[Provided data — start]

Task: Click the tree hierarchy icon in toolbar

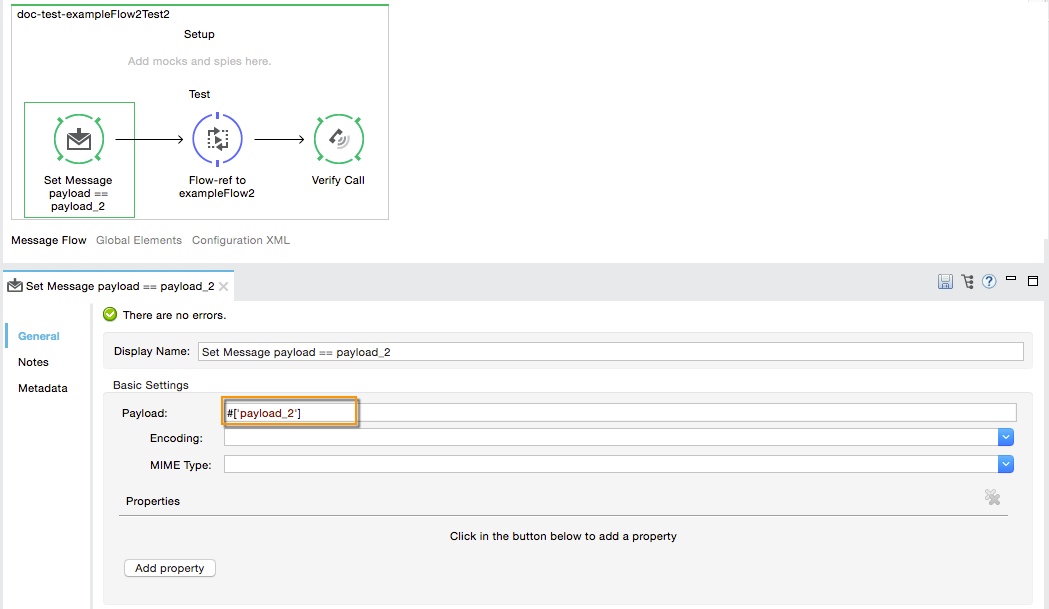Action: [967, 282]
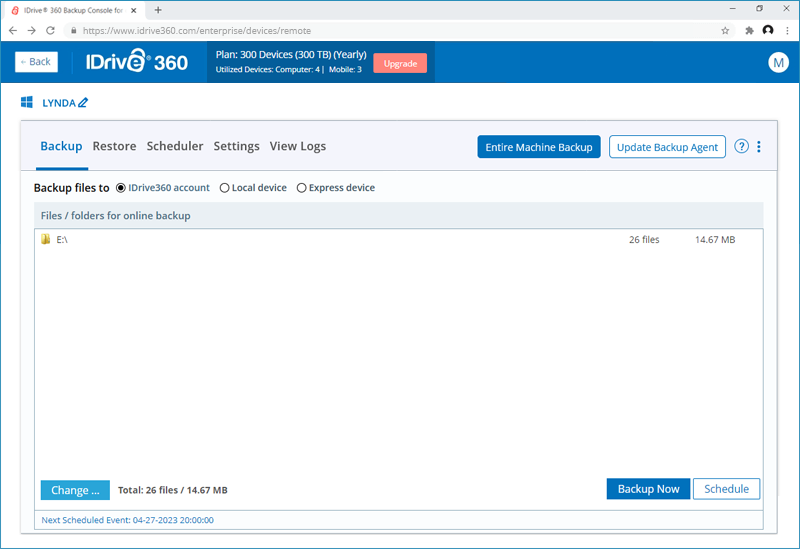Open the three-dot more options menu

point(759,147)
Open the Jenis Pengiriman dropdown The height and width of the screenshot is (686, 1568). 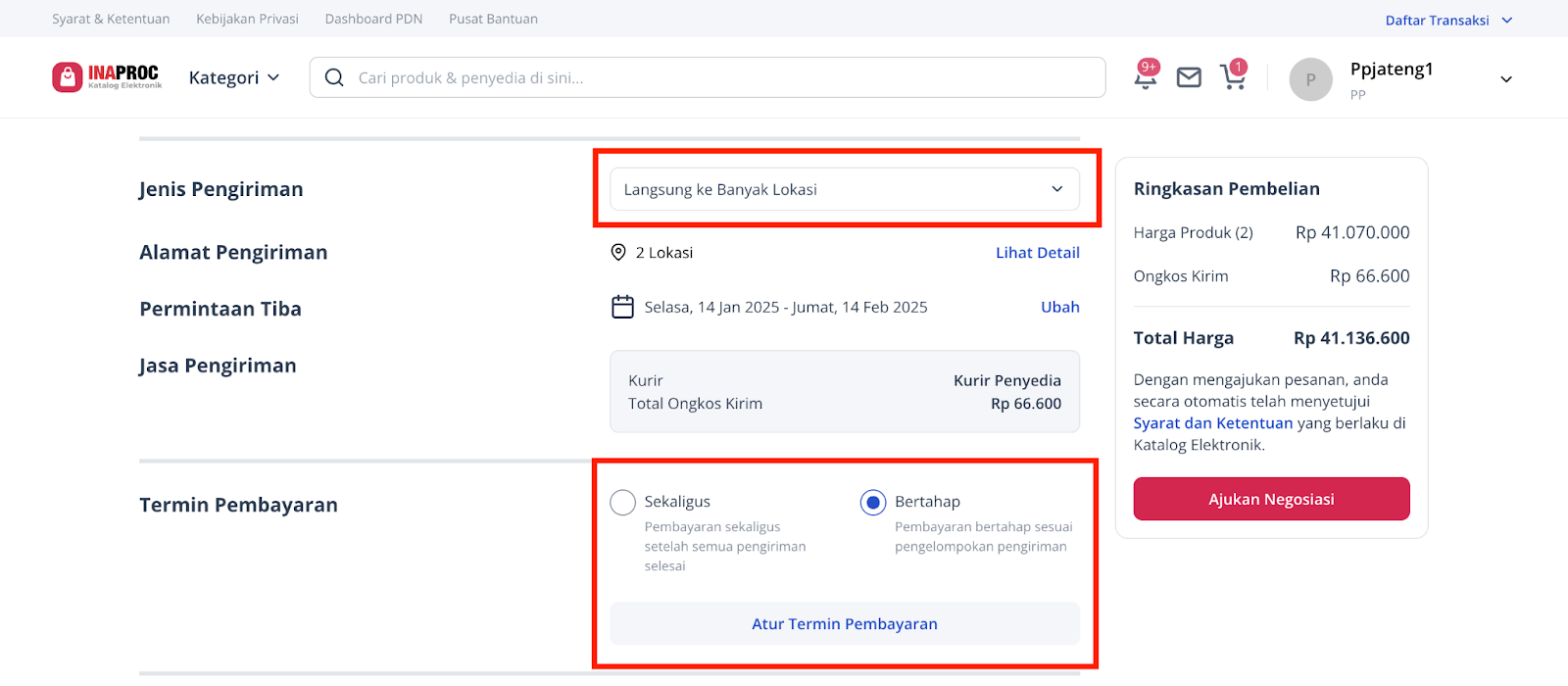point(844,189)
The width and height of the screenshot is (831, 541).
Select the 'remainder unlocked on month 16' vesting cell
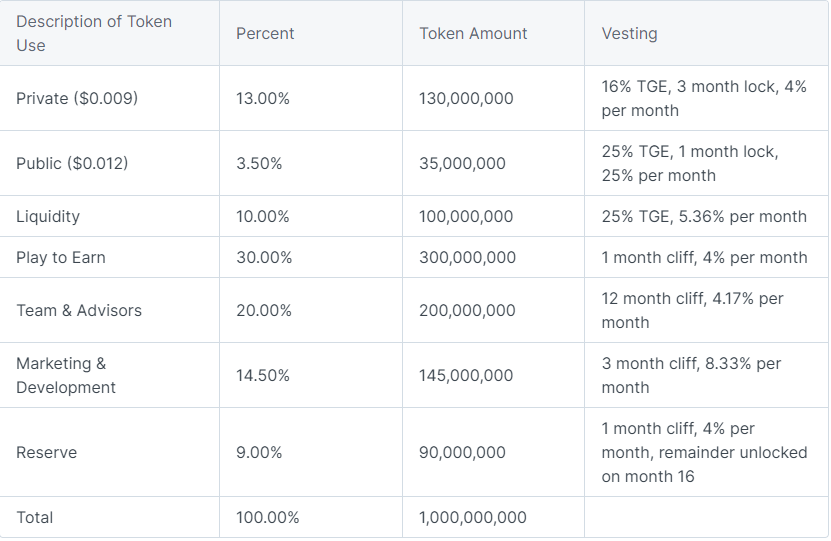[704, 452]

[Provided data — finish]

Task directions »
Starting from the line where "Select the 'remainder" appears, copy every line through the end of the material, both ends included, but no pictures.

Task output »
Select the 'remainder unlocked on month 16' vesting cell
[704, 452]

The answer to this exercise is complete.